### EXERCISE REQUIREMENTS
In the data, extract each line that holds the string "Потанина".

### SUPPLIED DATA

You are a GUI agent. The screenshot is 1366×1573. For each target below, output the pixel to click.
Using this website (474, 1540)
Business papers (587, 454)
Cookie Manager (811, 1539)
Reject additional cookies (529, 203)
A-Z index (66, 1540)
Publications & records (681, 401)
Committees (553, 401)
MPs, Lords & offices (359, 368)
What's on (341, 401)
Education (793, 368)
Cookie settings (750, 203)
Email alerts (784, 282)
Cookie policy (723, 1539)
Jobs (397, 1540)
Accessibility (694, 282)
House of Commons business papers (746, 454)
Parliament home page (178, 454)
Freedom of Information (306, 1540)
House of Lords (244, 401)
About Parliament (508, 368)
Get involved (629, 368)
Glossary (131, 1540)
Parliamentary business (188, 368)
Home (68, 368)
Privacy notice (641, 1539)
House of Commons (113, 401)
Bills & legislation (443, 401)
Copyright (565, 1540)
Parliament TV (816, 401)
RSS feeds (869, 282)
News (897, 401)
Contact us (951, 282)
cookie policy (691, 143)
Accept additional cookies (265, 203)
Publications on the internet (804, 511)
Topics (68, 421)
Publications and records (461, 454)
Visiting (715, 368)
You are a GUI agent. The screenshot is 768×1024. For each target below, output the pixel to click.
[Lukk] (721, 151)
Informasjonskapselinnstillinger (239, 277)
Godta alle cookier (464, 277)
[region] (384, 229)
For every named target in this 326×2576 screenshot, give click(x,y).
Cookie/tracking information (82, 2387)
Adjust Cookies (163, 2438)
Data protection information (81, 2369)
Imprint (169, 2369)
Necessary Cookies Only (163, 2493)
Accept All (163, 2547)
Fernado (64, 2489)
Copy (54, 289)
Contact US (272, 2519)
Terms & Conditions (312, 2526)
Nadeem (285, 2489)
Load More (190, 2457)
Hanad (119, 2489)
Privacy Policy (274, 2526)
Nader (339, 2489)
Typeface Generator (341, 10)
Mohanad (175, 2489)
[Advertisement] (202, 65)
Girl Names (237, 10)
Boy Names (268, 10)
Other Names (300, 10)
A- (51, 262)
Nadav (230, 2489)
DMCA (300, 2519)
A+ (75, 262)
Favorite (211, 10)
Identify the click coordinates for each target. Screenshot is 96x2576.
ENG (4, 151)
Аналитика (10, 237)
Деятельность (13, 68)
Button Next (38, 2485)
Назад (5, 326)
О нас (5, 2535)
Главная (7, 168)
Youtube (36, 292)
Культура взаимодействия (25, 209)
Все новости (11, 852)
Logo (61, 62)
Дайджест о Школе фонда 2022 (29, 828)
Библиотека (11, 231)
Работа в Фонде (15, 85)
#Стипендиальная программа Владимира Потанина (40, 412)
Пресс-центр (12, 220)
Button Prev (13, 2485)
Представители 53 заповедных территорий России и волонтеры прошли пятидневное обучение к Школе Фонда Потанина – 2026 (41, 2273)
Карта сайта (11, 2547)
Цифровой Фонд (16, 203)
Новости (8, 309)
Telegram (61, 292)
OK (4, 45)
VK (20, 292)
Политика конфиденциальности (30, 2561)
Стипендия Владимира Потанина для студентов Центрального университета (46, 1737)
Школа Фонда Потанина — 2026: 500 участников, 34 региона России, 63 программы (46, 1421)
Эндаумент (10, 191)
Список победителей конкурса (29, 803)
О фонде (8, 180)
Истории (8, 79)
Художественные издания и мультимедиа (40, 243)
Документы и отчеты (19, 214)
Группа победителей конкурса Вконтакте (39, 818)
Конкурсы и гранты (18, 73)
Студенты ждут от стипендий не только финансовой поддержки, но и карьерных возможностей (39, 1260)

### EXERCISE OUTPUT
#Стипендиальная программа Владимира Потанина (40, 412)
Представители 53 заповедных территорий России и волонтеры прошли пятидневное обучение к Школе Фонда Потанина – 2026 (41, 2273)
Стипендия Владимира Потанина для студентов Центрального университета (46, 1737)
Школа Фонда Потанина — 2026: 500 участников, 34 региона России, 63 программы (46, 1421)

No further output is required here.